• [Text]
The mood at Raisina Hill, the place which houses the power centres — the Prime Ministers Office, and the ministries of Home, Defence, and Finance — and leads to the Rashtrapati Bhavan was of anger and distress as the citizens sought justice.

In a show of strength, of solidarity, the people of Delhi have come together as one, to protest against the rising incidences of violence against women across the country.

Reflecting the anger and dismay, people from all walks of life came together against the Government and police inaction following the horrific gang-rape of a 23-year-old paramedic student on a running bus in Delhi on Sunday night.

The crowd’s calls for justice reverberated across various groups that joined the protests, which first started on Tuesday. The demand for answers has picked up over the last few days.

While the demonstration largely consisted of student bodies such as the All-India Students’ Association and the Akhil Bharatiya Vidyarthi Parishad, as well as unaffiliated youngsters, many other citizens also joined the spontaneous protest.

The Aam Aadmi Party and some NGOs also marked their presence in the crowd.

• [Raw data]
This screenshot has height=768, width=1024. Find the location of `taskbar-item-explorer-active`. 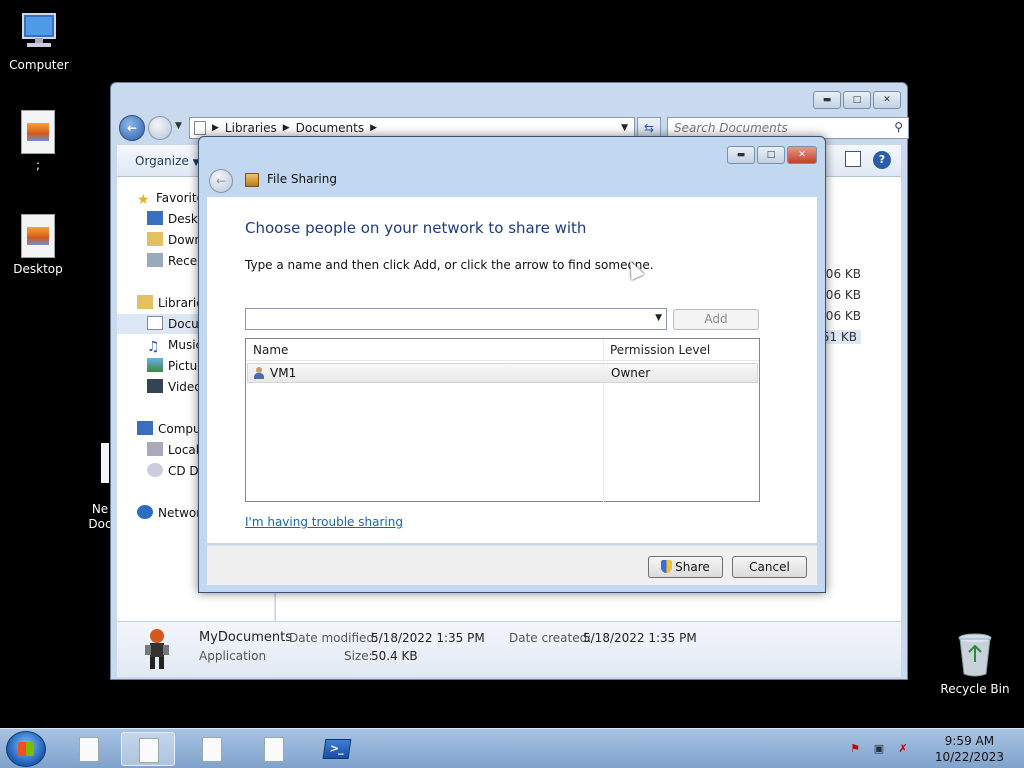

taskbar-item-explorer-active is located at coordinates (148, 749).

• [Complete the following]
1: Quote the passage of the report on the Delhi protests starting with "While the demonstration" and going on through "in the crowd.".
2: Extend the report on the Delhi protests with the text that would follow its last sentence.

• [List of answers]
1:
While the demonstration largely consisted of student bodies such as the All-India Students’ Association and the Akhil Bharatiya Vidyarthi Parishad, as well as unaffiliated youngsters, many other citizens also joined the spontaneous protest.

The Aam Aadmi Party and some NGOs also marked their presence in the crowd.

2:
Undeterred by lathi-charge, teargas and water cannons, the protestors called not just for justice but also for response from UPA Chairperson Sonia Gandhi and Rahul Gandhi, raising slogans asking “Where is Rahul Gandhi?”

They also called for the State to do away with the pacifist treatment of such crimes and criminals and raised slogans calling for capital punishment. However, some other groups stood staunchly against death for rapists and called for other punishments such as chemical castration.

In a sea of white-hot anger, right in the centre of the agitated protestors, a group of students formed an island of mute protest, holding candles and placards calling for an end to violence against women, but against capital punishment.

In a strong message, one poster read, “Wherever I go, Whatever I wear, Yes means yes, No means no.”